Cette fermeture a un impact négatif sur le volume des échanges intracommunautaires car plus de 80 % des entreprises et produits agrées par schéma de libéralisation des échanges dans l’espace Cédéao proviennent des États-membres directement affectés.

« Les opérateurs économiques, sans oublier les consommateurs, qui doutent aujourd’hui de notre communauté, se demandent si la Cédéao est une réalité, pointe Jean-Claude Kassi Brou, président de la commission de la Cédéao. En outre, l’utilité de projets communautaires importants, tels que la construction de ports de contrôle juxtaposés, et même la création de la monnaie unique, peut être remise en cause. »

Rassurer le Nigeria

Cette situation est certes préoccupante selon Salou Djibo, le président de la « task force » sur la libre circulation des personnes et des biens.
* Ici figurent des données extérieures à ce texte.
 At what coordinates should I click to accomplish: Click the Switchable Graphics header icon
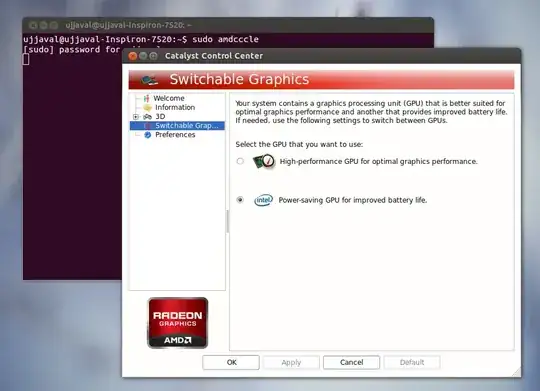pos(149,80)
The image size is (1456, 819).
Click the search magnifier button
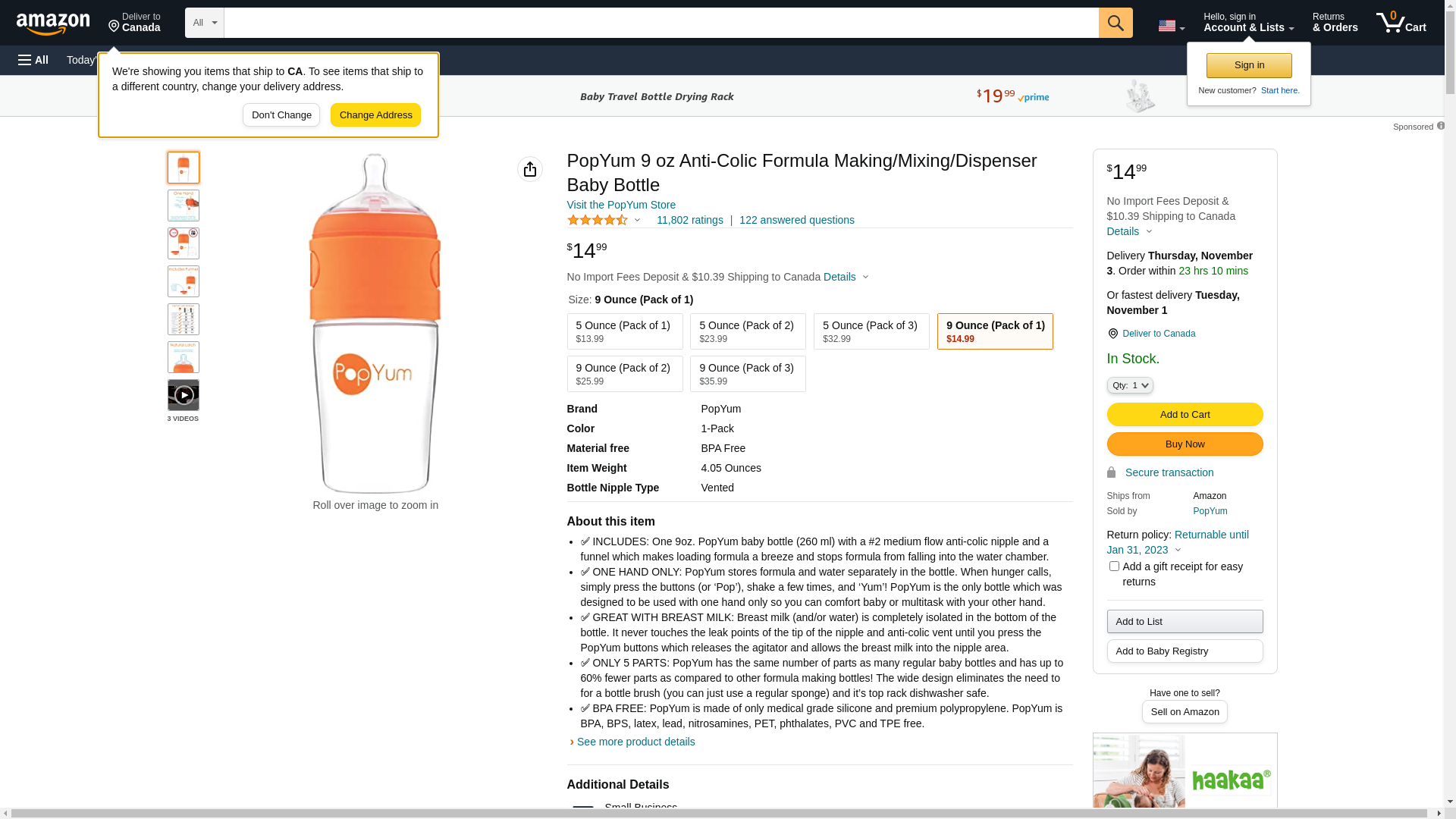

Mais il existe des pistes de solution plus simples et plus faciles à mettre en œuvre en vue de rassurer le Nigeria, souligne-t-il.

« Le déploiement de la carte nationale d’identité biométrique permettant de doter un grand nombre de citoyens d’un document de voyage simple à coût réduit, permettrait d’accroître une mobilité sécurisée et une réduction des tracasseries aux frontières et sur les axes routiers de la Cédéao. Cela permettrait aussi de rassurer le Nigeria en ce qui concerne les problèmes de sécurité et de traite de personnes. »

Les participants à la rencontre de Ouagadougou ont remis les conclusions de leurs travaux au président burkinabè, lui-même chargé de les transmettre à ses paires de la Cédéao pour validation.